TASK GOAL:
Pictures are not part of the copy; reproduce the remaining data exactly.

= = = = = = =

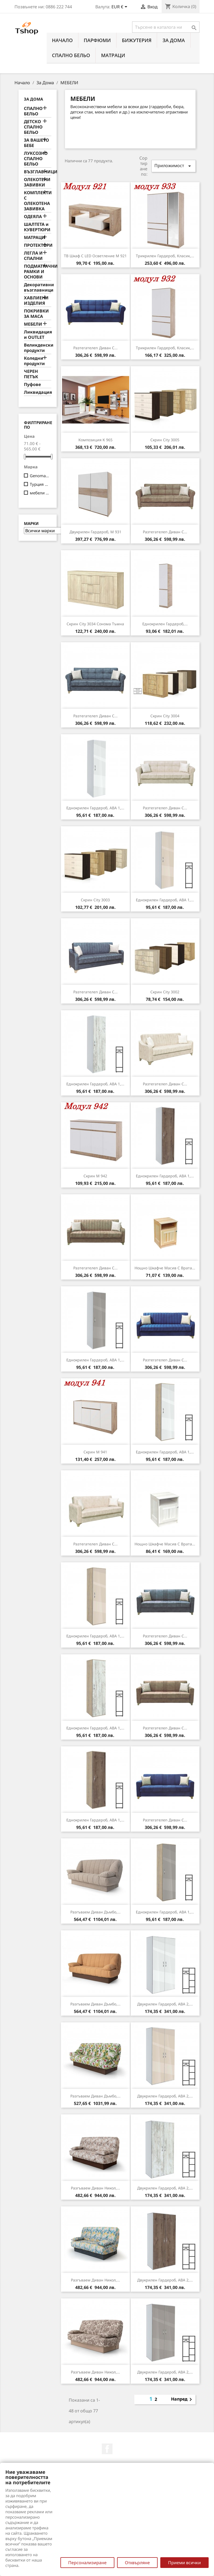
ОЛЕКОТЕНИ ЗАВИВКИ (37, 182)
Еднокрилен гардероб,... (165, 623)
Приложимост (173, 166)
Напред (182, 2399)
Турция (39, 484)
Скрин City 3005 (164, 439)
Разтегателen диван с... (95, 347)
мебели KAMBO (39, 492)
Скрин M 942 (95, 1175)
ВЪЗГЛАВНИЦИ (38, 172)
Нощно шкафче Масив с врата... (165, 1267)
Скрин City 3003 (95, 899)
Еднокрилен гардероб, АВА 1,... (95, 807)
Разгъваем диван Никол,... (95, 2188)
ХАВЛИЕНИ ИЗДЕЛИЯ (36, 300)
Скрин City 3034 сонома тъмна (95, 623)
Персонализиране (87, 2563)
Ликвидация (38, 392)
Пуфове (32, 384)
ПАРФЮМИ (97, 40)
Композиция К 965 (95, 439)
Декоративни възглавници (38, 287)
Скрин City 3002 (164, 991)
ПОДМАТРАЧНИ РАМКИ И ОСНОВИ (38, 271)
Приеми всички (184, 2563)
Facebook (107, 2448)
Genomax (39, 475)
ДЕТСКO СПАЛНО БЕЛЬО (33, 127)
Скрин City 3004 (164, 715)
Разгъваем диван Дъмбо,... (95, 1911)
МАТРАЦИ (113, 55)
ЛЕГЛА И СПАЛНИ (33, 255)
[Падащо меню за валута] (120, 7)
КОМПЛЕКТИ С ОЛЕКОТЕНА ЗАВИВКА (38, 201)
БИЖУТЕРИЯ (136, 40)
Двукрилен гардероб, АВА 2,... (165, 2004)
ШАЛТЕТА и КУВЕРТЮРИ (37, 227)
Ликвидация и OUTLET (38, 334)
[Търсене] (166, 27)
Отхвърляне (137, 2563)
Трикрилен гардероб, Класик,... (165, 255)
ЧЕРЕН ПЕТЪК (31, 374)
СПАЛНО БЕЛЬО (71, 55)
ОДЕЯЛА (33, 216)
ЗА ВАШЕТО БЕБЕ (36, 142)
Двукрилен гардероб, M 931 (95, 531)
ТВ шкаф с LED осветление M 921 (95, 255)
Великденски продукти (38, 347)
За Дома (173, 40)
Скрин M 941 (95, 1451)
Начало (62, 40)
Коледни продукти (34, 360)
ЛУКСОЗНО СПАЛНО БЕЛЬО (36, 158)
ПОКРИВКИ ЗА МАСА (36, 313)
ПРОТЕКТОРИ (38, 245)
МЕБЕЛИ (33, 324)
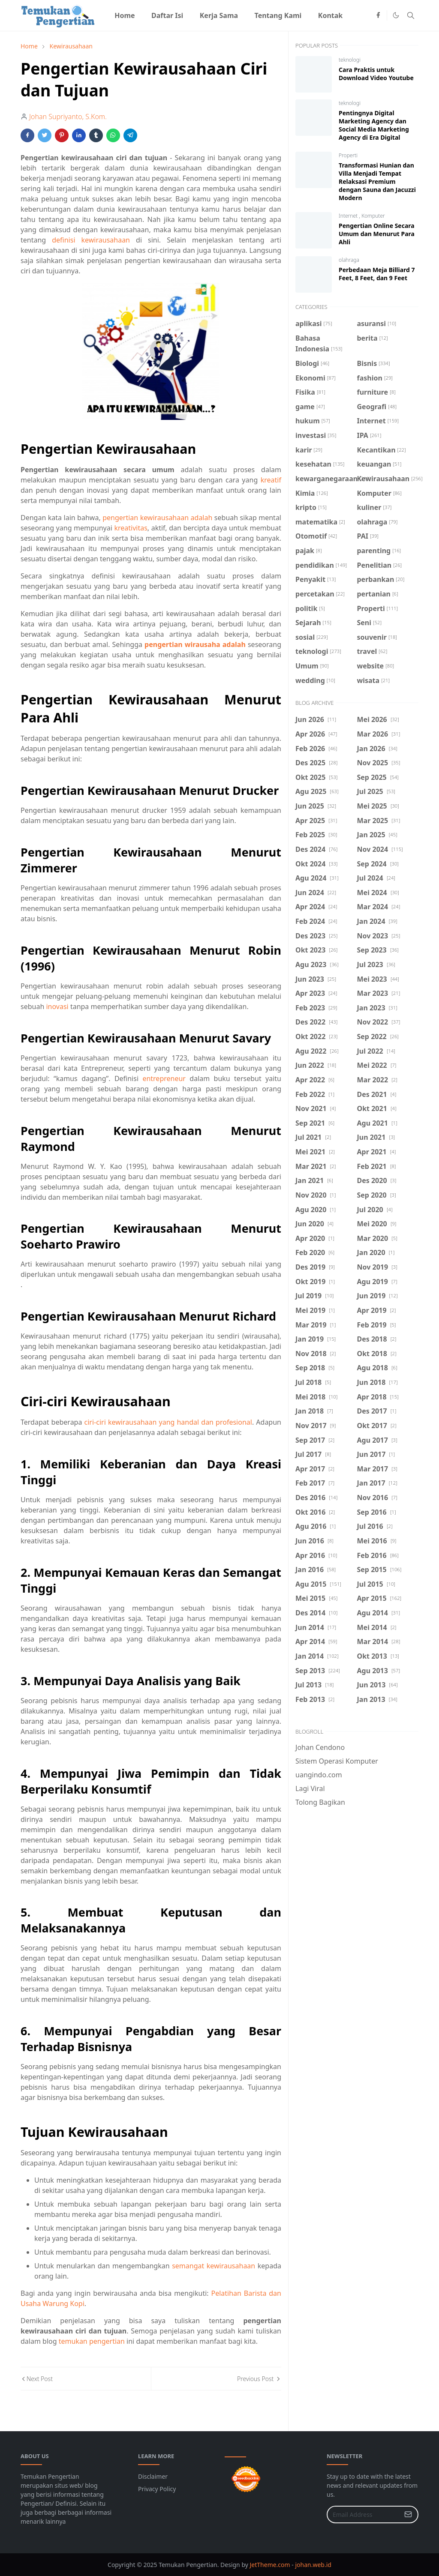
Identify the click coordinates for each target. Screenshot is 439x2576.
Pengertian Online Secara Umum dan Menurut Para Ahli (377, 234)
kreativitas (130, 528)
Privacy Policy (157, 2489)
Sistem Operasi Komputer (336, 1761)
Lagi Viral (310, 1788)
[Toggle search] (410, 15)
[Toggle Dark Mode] (396, 15)
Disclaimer (153, 2476)
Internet (349, 215)
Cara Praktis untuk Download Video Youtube (376, 74)
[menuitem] (124, 15)
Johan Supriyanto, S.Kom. (68, 116)
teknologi (350, 59)
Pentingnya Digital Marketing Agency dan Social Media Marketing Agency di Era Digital (374, 125)
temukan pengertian (92, 2341)
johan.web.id (313, 2565)
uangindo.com (318, 1774)
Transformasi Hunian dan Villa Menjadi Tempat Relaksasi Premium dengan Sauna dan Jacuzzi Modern (377, 181)
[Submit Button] (408, 2514)
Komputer (373, 215)
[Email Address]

= = = = = = =

OUTPUT FOR THIS EXERCISE:
ОЛЕКОТЕНИ ЗАВИВКИ (37, 182)
Еднокрилен гардероб,... (165, 623)
Приложимост (173, 166)
Напред (182, 2399)
Турция (39, 484)
Скрин City 3005 (164, 439)
Разтегателen диван с... (95, 347)
мебели KAMBO (39, 492)
Скрин M 942 (95, 1175)
ВЪЗГЛАВНИЦИ (38, 172)
Нощно шкафче Масив с врата... (165, 1267)
Скрин City 3003 (95, 899)
Еднокрилен гардероб, АВА 1,... (95, 807)
Разгъваем диван Никол,... (95, 2188)
ХАВЛИЕНИ ИЗДЕЛИЯ (36, 300)
Скрин City 3034 сонома тъмна (95, 623)
Персонализиране (87, 2563)
Ликвидация (38, 392)
Пуфове (32, 384)
ПАРФЮМИ (97, 40)
Композиция К 965 (95, 439)
Декоративни възглавници (38, 287)
Скрин City 3002 (164, 991)
ПОДМАТРАЧНИ РАМКИ И ОСНОВИ (38, 271)
Приеми всички (184, 2563)
Facebook (107, 2448)
Genomax (39, 475)
ДЕТСКO СПАЛНО БЕЛЬО (33, 127)
Скрин City 3004 (164, 715)
Разгъваем диван Дъмбо,... (95, 1911)
МАТРАЦИ (113, 55)
ЛЕГЛА И СПАЛНИ (33, 255)
[Падащо меню за валута] (120, 7)
КОМПЛЕКТИ С ОЛЕКОТЕНА ЗАВИВКА (38, 201)
БИЖУТЕРИЯ (136, 40)
Двукрилен гардероб, АВА 2,... (165, 2004)
ШАЛТЕТА и КУВЕРТЮРИ (37, 227)
Ликвидация и OUTLET (38, 334)
[Търсене] (166, 27)
Отхвърляне (137, 2563)
Трикрилен гардероб, Класик,... (165, 255)
ЧЕРЕН ПЕТЪК (31, 374)
СПАЛНО БЕЛЬО (71, 55)
ОДЕЯЛА (33, 216)
ЗА ВАШЕТО БЕБЕ (36, 142)
Двукрилен гардероб, M 931 (95, 531)
ТВ шкаф с LED осветление M 921 (95, 255)
Великденски продукти (38, 347)
За Дома (173, 40)
Скрин M 941 (95, 1451)
Начало (62, 40)
Коледни продукти (34, 360)
ЛУКСОЗНО СПАЛНО БЕЛЬО (36, 158)
ПОКРИВКИ ЗА МАСА (36, 313)
ПРОТЕКТОРИ (38, 245)
МЕБЕЛИ (33, 324)
Identify the click coordinates for each target. Screenshot is 439x2576.
Pengertian Online Secara Umum dan Menurut Para Ahli (377, 234)
kreativitas (130, 528)
Privacy Policy (157, 2489)
Sistem Operasi Komputer (336, 1761)
Lagi Viral (310, 1788)
[Toggle search] (410, 15)
[Toggle Dark Mode] (396, 15)
Disclaimer (153, 2476)
Internet (349, 215)
Cara Praktis untuk Download Video Youtube (376, 74)
[menuitem] (124, 15)
Johan Supriyanto, S.Kom. (68, 116)
teknologi (350, 59)
Pentingnya Digital Marketing Agency dan Social Media Marketing Agency di Era Digital (374, 125)
temukan pengertian (92, 2341)
johan.web.id (313, 2565)
uangindo.com (318, 1774)
Transformasi Hunian dan Villa Menjadi Tempat Relaksasi Premium dengan Sauna dan Jacuzzi Modern (377, 181)
[Submit Button] (408, 2514)
Komputer (373, 215)
[Email Address]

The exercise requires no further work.